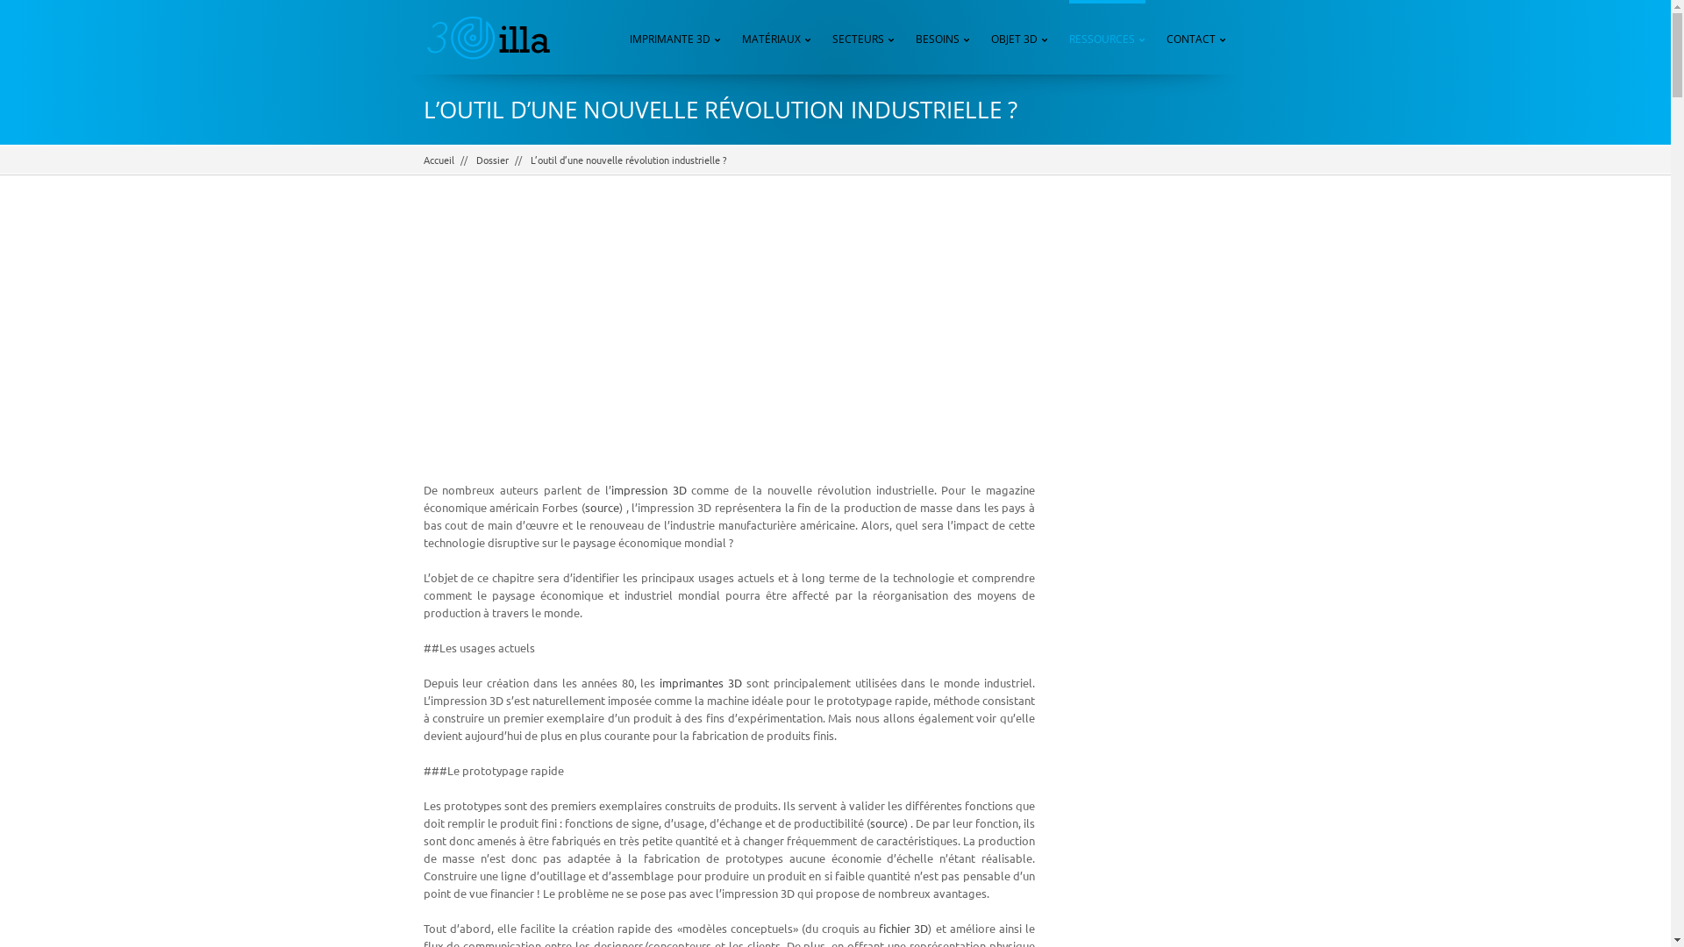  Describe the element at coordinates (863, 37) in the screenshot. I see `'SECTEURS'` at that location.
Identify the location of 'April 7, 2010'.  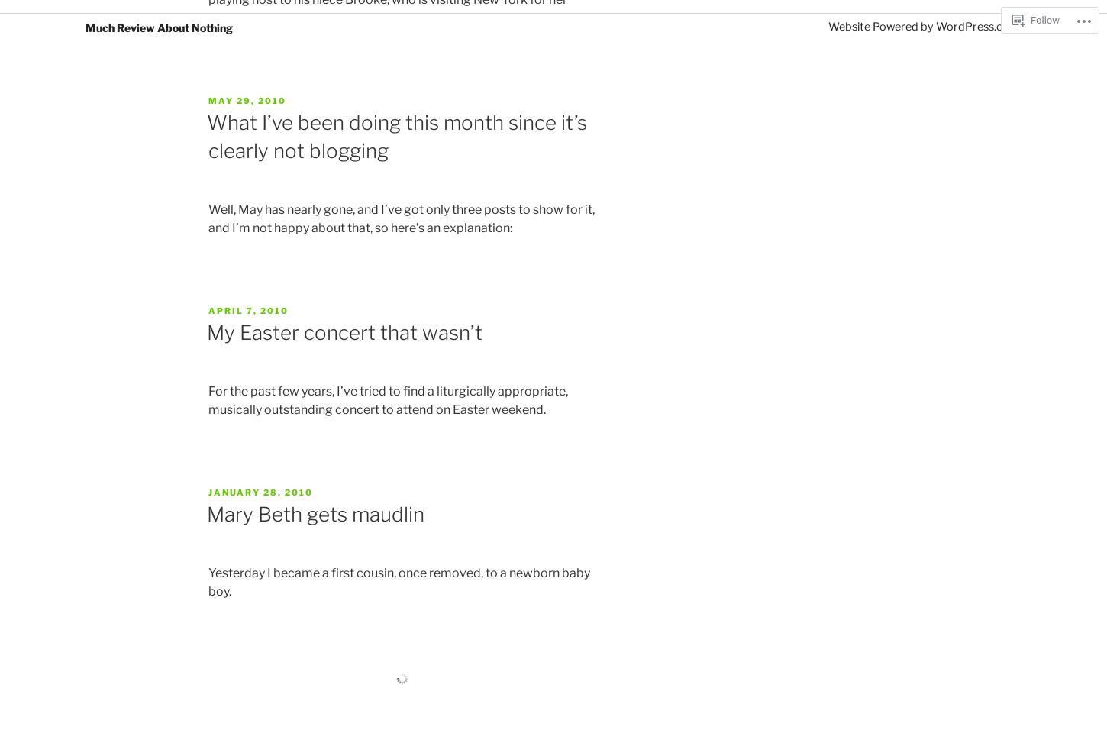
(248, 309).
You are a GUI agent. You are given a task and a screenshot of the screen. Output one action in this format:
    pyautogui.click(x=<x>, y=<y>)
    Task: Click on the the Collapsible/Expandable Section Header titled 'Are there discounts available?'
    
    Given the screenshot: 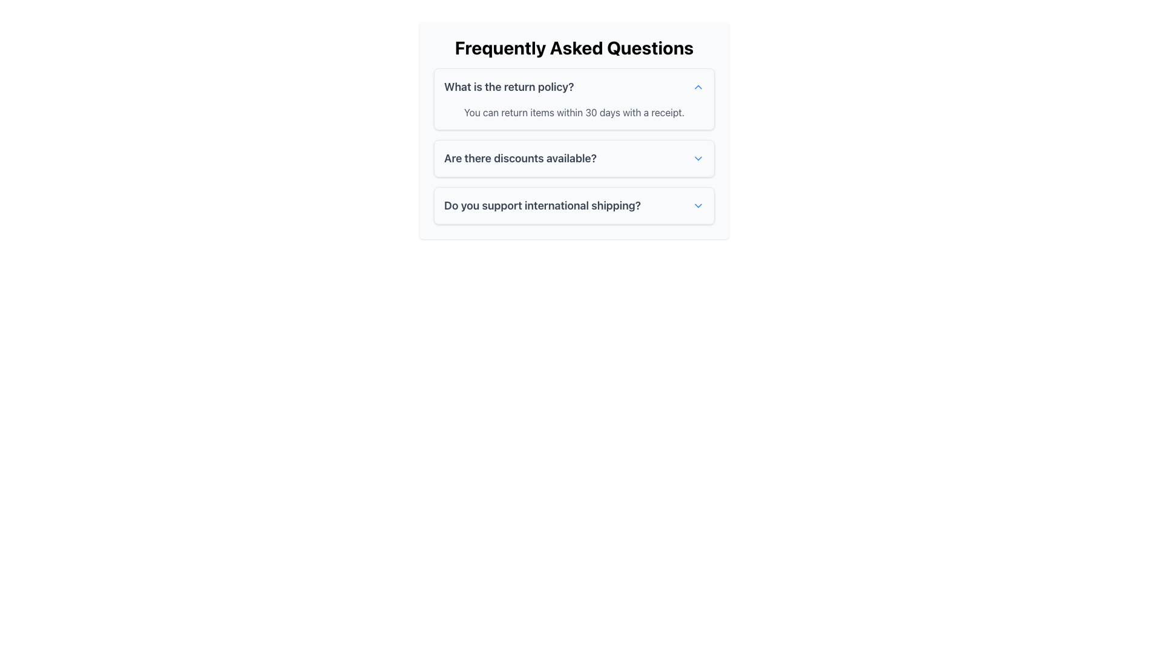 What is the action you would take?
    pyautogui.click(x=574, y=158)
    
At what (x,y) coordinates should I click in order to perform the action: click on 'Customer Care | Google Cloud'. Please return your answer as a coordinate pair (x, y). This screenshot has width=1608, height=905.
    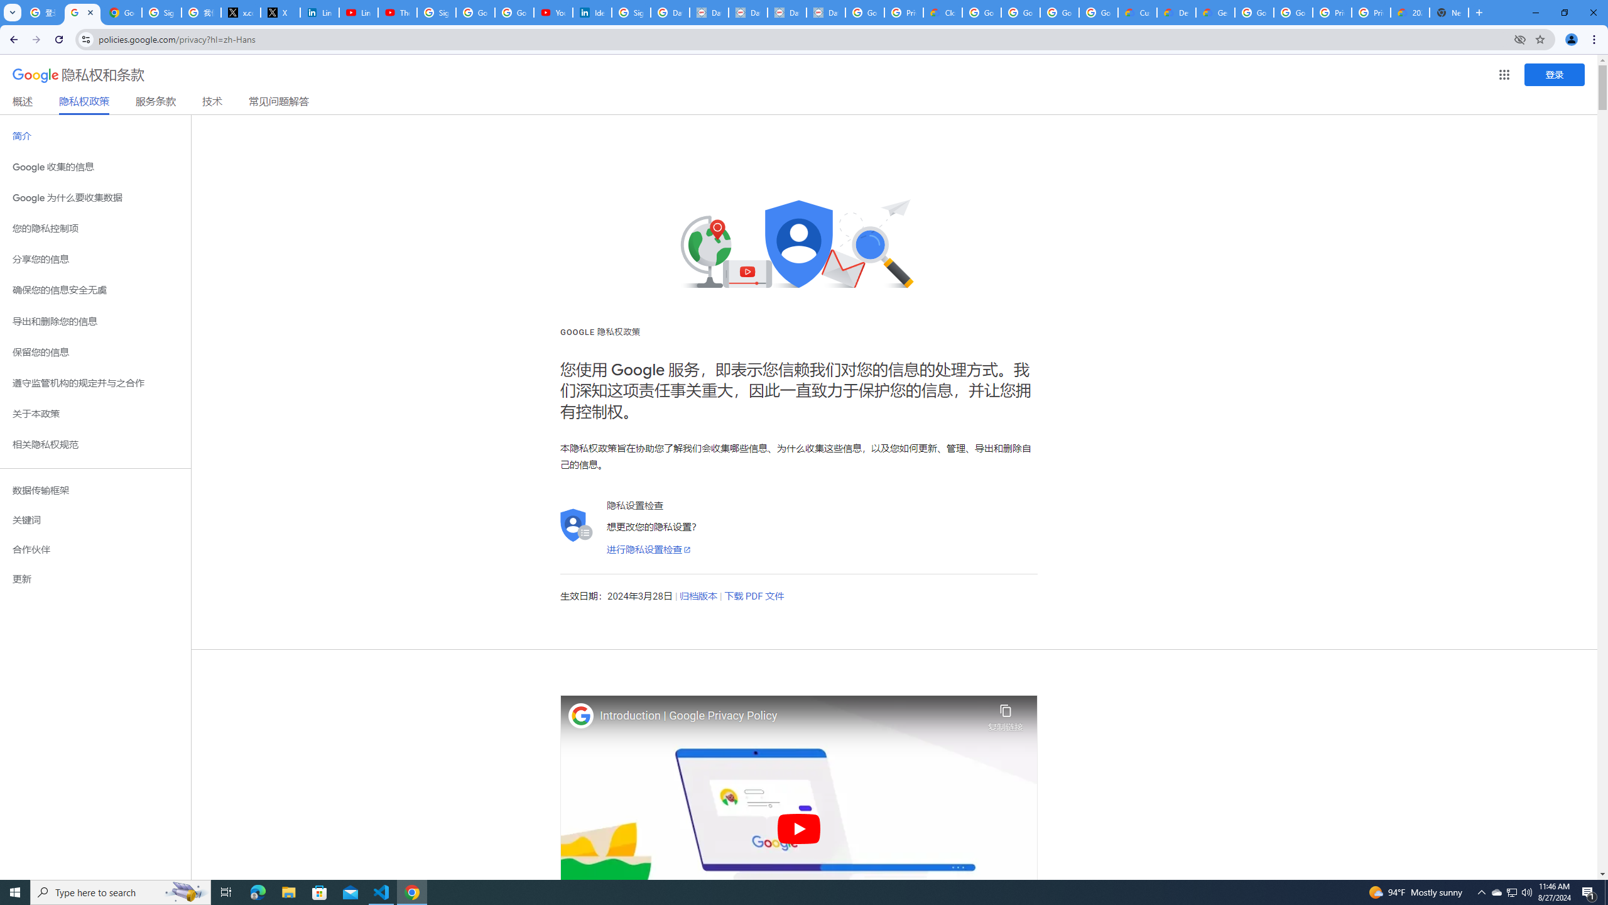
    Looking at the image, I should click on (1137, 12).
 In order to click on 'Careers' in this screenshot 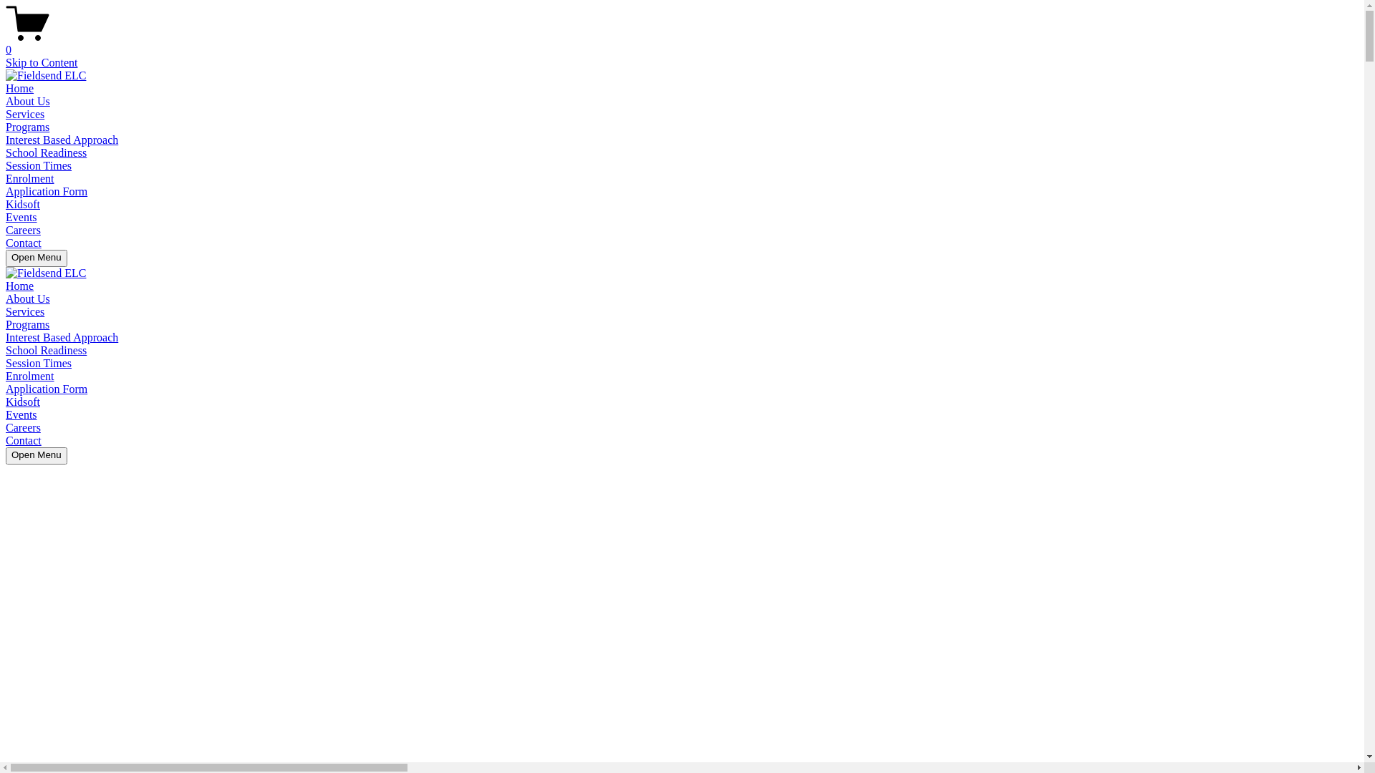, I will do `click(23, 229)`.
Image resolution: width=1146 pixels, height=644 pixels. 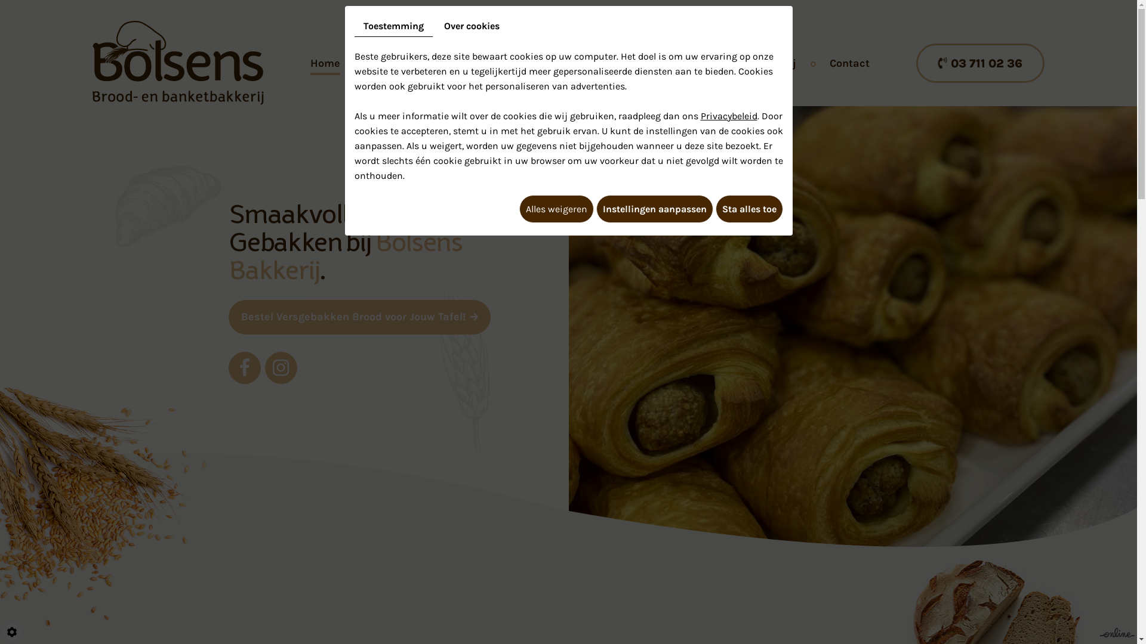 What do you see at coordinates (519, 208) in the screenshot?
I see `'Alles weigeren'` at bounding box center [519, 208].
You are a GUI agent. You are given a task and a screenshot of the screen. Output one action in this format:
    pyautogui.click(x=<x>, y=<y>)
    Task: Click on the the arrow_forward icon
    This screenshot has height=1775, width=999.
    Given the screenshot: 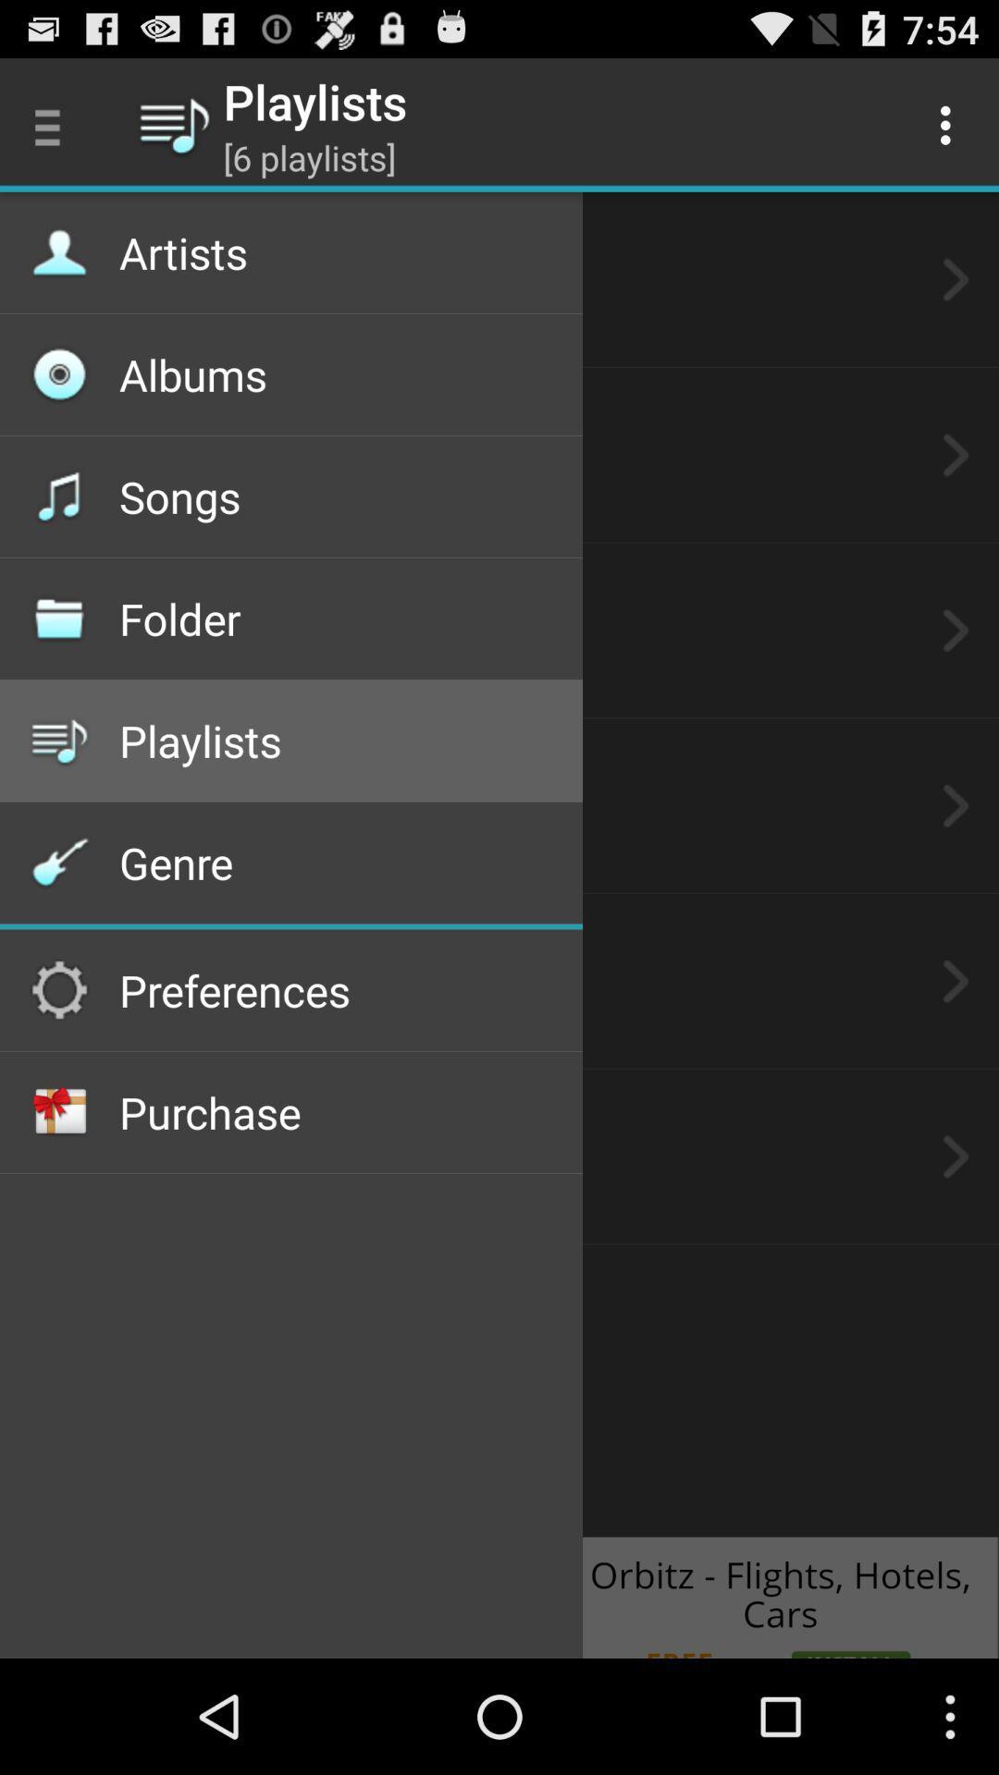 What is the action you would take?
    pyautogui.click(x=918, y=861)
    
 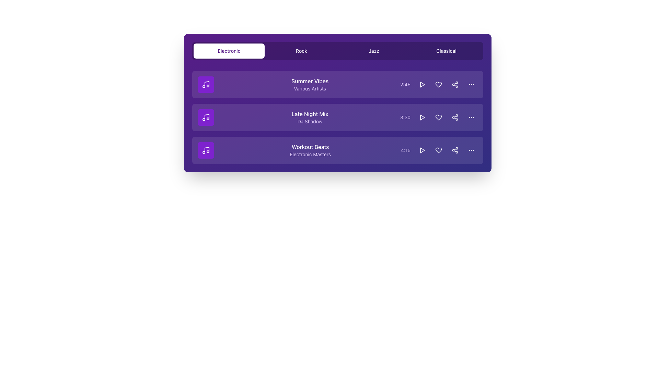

──────

→ Required work: Please give only the number of lines in the items above that contain the word "should".

→ Written answer: 2